The only thing necessary for the triumph of evil is for good men to do nothing.” ~ Edmund Burke

As 2016 breathed its last gasps of breath one might have expected that the New Year would be the one shining light at the end of the tunnel. That hope was soon dashed by what looms over the horizon for us in Anguilla. Already strapped by the results of a nonexistent economy, a government that is non-responsive to the needs of the people, and a Foreign and Commonwealth Office who seems oblivious to our concerns and needs right now, what else could we truly expect?

tyrone_hodge2.jpg
Tyrone Hodge is an Anguillan currently living in California and an educator, who values education and one’s heritage. He has written extensively for the Anguillan newspaper and is a panelist of the Mayor Show, which originates in Anguilla every Saturday, in which we focus on identifying problems and offering solutions. His father was Walter G. Hodge, one of the original stalwarts of the Anguilla revolution of 1967.
One would have to suspend disbelief to actually buy in to what’s happening to us. When everyone else is fighting to stay afloat, we are going down with the ship.

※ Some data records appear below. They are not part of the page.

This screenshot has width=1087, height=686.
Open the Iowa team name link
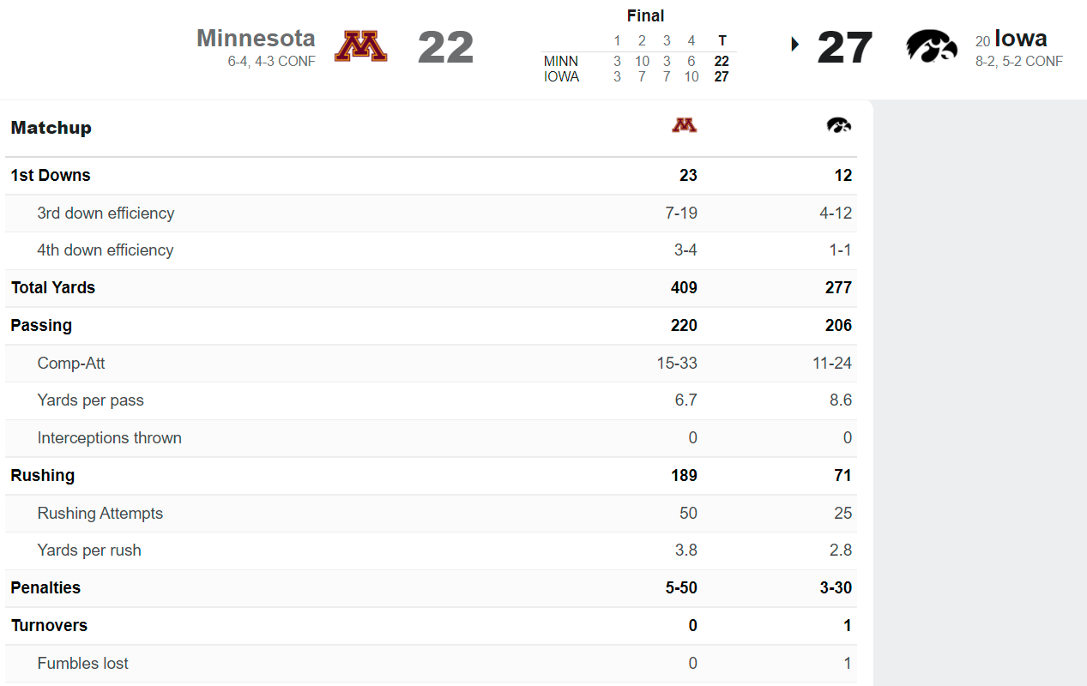click(1021, 39)
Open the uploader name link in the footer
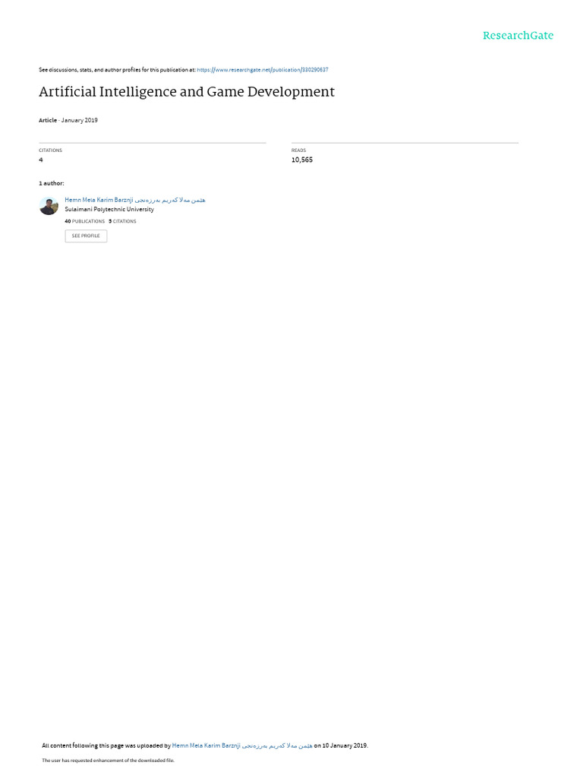Image resolution: width=583 pixels, height=778 pixels. (x=242, y=746)
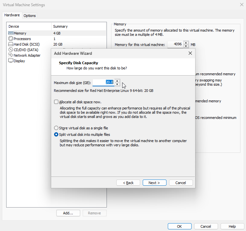Switch to the Options tab

tap(30, 16)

Given that we have always had to fend for ourselves, makes it that much more difficult to accept what has been happening. We are a people, who, by no stretch of the imagination can be called stupid or dumb for that matter. We have produced some of the most erudite people on the face of the earth and it behooves me that we are content to accept as a fait accompli, the really bad hand that we’ve been dealt.

Our history is a storied one, and, as I’ve alluded to earlier, one has to suspend disbelief to believe it. We fought to get away from the harsh treatment by Robert Bradshaw only to turn back the clock and opt for dependent status under Great Britain.

It does not do any good to second guess our leaders now, but we missed a great opportunity to bring Anguilla into the 20th century at that time. You’ll recall Don Mitchell’s presentation on “The Role of Cultural Identity in Anguilla’s National Development,” in which he asserted that “Anguilla was catapulted from the 19th century into the 21st century, hardly stopping for the 20th century. The result was that Anguilla’s modern socio-political culture is new and unsettled.”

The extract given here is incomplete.